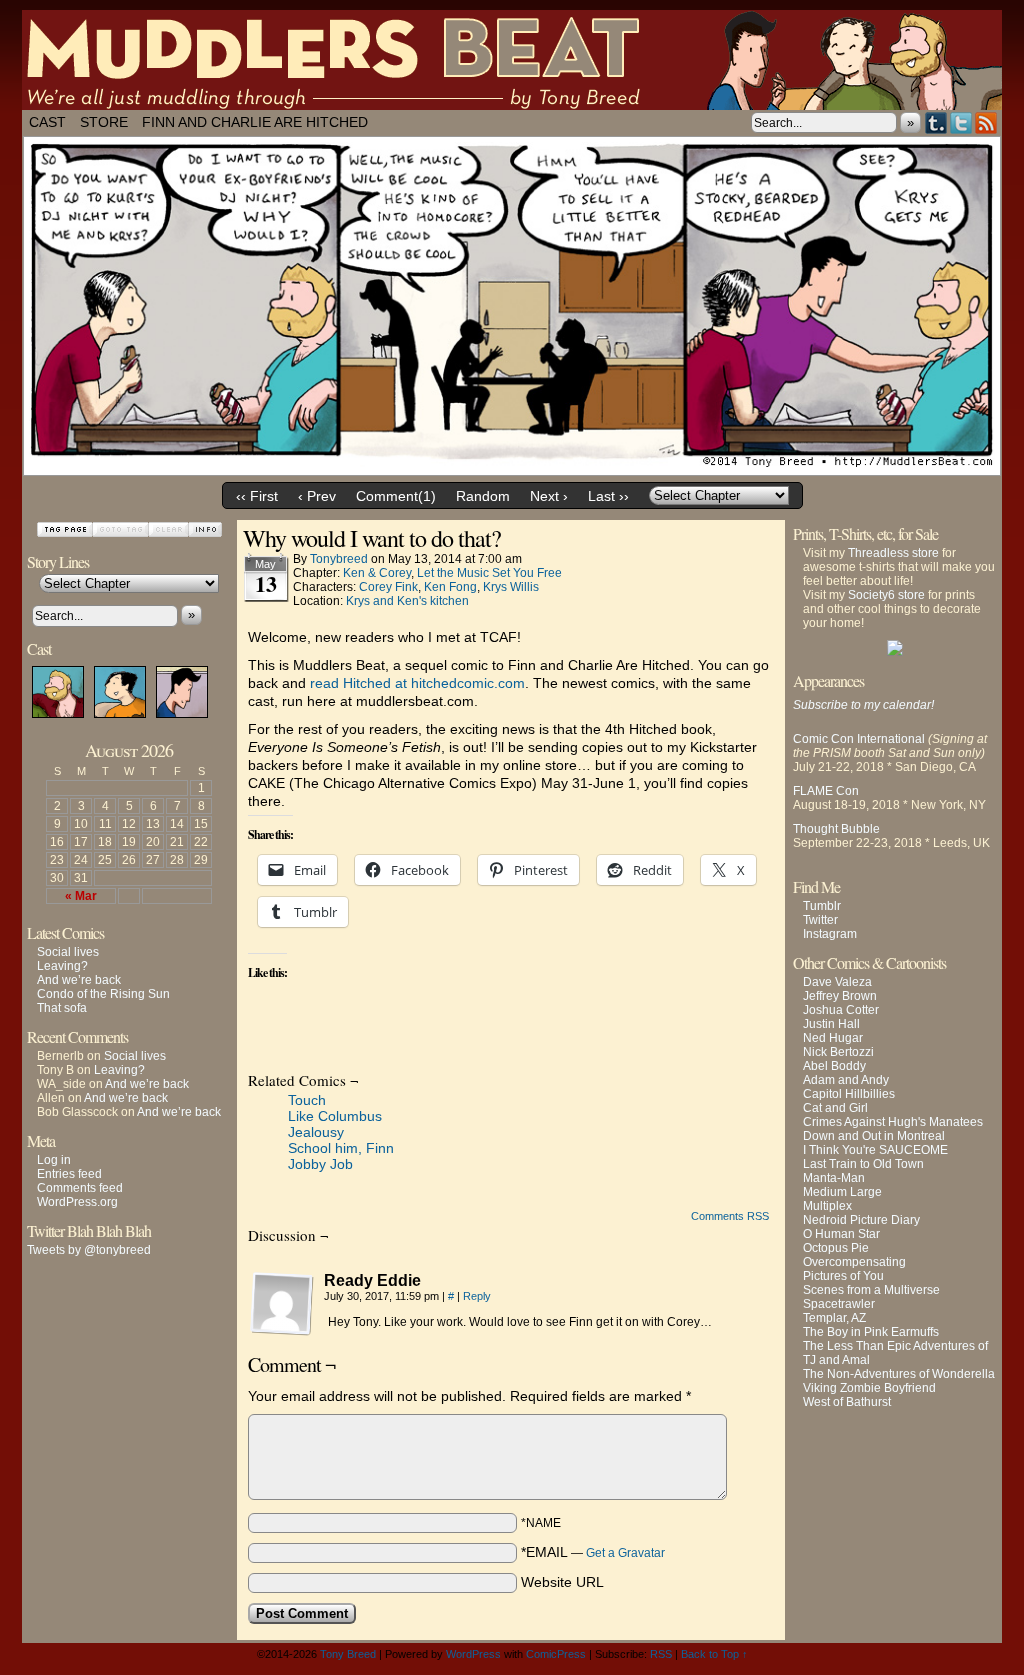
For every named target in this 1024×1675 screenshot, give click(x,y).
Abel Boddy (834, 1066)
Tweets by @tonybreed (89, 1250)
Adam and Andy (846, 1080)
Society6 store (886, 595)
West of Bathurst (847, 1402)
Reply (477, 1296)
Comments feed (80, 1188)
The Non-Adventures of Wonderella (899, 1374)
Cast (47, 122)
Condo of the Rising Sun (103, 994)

────────

_Task item_: Set down each record above exactly as it stands and leave out all pictures.

_Result_:
For every named target in this 1024×1675 screenshot, give click(x,y).
Abel Boddy (834, 1066)
Tweets by @tonybreed (89, 1250)
Adam and Andy (846, 1080)
Society6 store (886, 595)
West of Bathurst (847, 1402)
Reply (477, 1296)
Comments feed (80, 1188)
The Non-Adventures of Wonderella (899, 1374)
Cast (47, 122)
Condo of the Rising Sun (103, 994)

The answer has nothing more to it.